As per IMF published statistics, global CO₂ emissions in 2020 decreased by around 7% relative to 2019 (as the world has emitted roughly 100 million tons of CO₂ on an average day in 2019/2020). If not anything else, Covid-19 lockdowns showed us the limits of individual action, as CO₂ cumulated concentrations still rose, even if by slightly less than in 2019. In a simple words, shutting down almost whole economy for couple of months will not be sufficient, our situation requires system changes.

Based on all afore mentioned, over the next decade, global greenhouse gas emissions need to be cut by up to 50% world-wide to be on track for meeting the Paris Agreement goal of containing global warming below targeted 1,5-2°C.  

So in order to move forward quickly, we will need more effective tools how to steer away from heavily carbonized economies and systems, that we currently live in. There are plenty of long-term solutions, that could help us in fight with climate change. But when it comes to short-term solutions, that would create immediate effect, our possibilities are limited. Though, what could be implemented right now and certainly will change the behaviour of biggest single poluters is Carbon Tax.

CARBON TAX AND ITS CURRENT MOMENTUM

Momentum on carbon pricing is building up globally. Emissions trading schemes have recently emerged in China, Korea, and Germany, Resistance to carbon pricing in the United States was strong during Trump administration, but things have changed under Biden administration.

For instance, such a policy would be highly effective in terms of reducing emissions. To illustrate, a carbon tax rising to $50 per ton by 2030 would cut CO₂ emissions by 22% in USA alone representing remarkable improvement only via this one “simple” administrative tool. A key sensitivity is the potential impact on energy prices—a $50 carbon tax would increase the future price of gasoline, electricity by 15 resp. 40% as well as on Corporates profitability.

But some countries are already taking initiative. For instance, Canada has pledged to cut greenhouse gases by about 30 percent below current levels by 2030 and to achieve emissions neutrality by 2050. It establishes a carbon price “floor” progressively rising from CAN$40 per ton in 2021 to CAN$170 per ton by 2030. The final decision on price level will be left up to individual Country Districts.
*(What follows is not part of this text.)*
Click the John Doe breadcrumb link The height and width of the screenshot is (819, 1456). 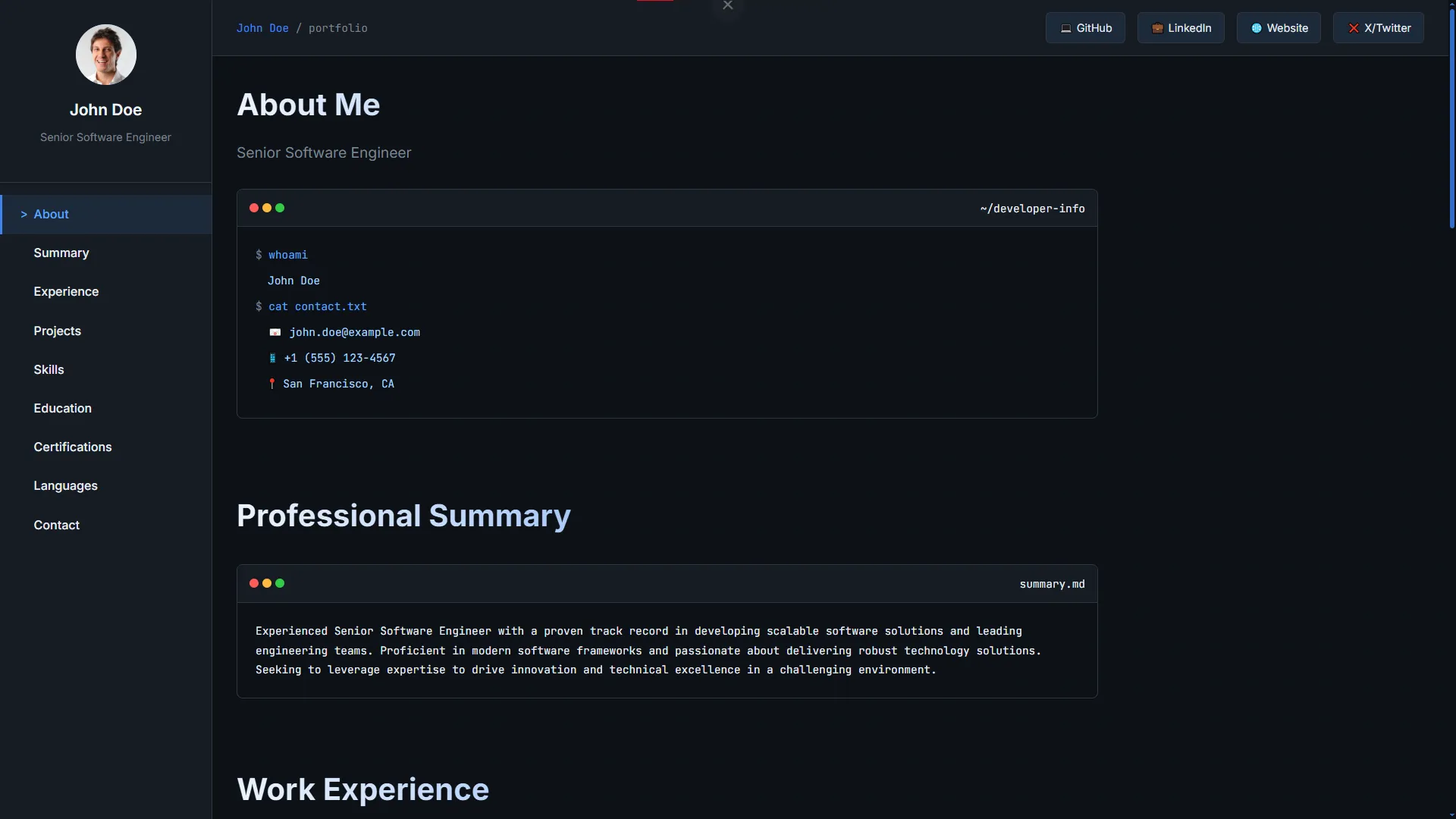coord(262,28)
EU leaders are proposing that Carbon tax could eventually start at EUR 50 per 1 ton of CO₂ emissions, which seems to have been already priced-in into recently increased prices of CO₂ Allowances (see graph below).

Chart: Euro Market price of CO2 Emissions Allowances in period 2008-2021,
source: Marketwatch.com

So, what is difference between Carbon Tax and Carbon Allowances? Well, CO₂ Emissions Allowance were aimed to be applicable only for large emiting industrial entities (Coal mines, Energy power plants etc.), while these Allowances were transferred from Governments onto these entities for free as an incentive to reduce CO₂ emissions (if any entity suceeded in reducing emitted CO₂ they could simply sell those Allowances on the market and make some additional profit). But due to fact that for a long period, market price of CO₂ Allowances was quite low this incentive did not bring any signifficant progress and instead it represented rather some tool of protection for the entity not to be pennalized so much for CO₂ emissions.

On the contrary, Carbon Tax will be charged to every entity causing CO₂ Emissions incl. Households, small Factories, local heat producers, which means that no-one will be saved from paying the taxes, which will create certain economic discomfort (and may represent sensitive political issue before putting into practice). For instance, Carbon Tax can be hardly penalizing certain industries like Transportation (Road Cargo, Airlines, Ships) if not achieved to be transferred into product price, partially or fully. So that this step will make literally every product or service more expensive over the night, which will be very painful.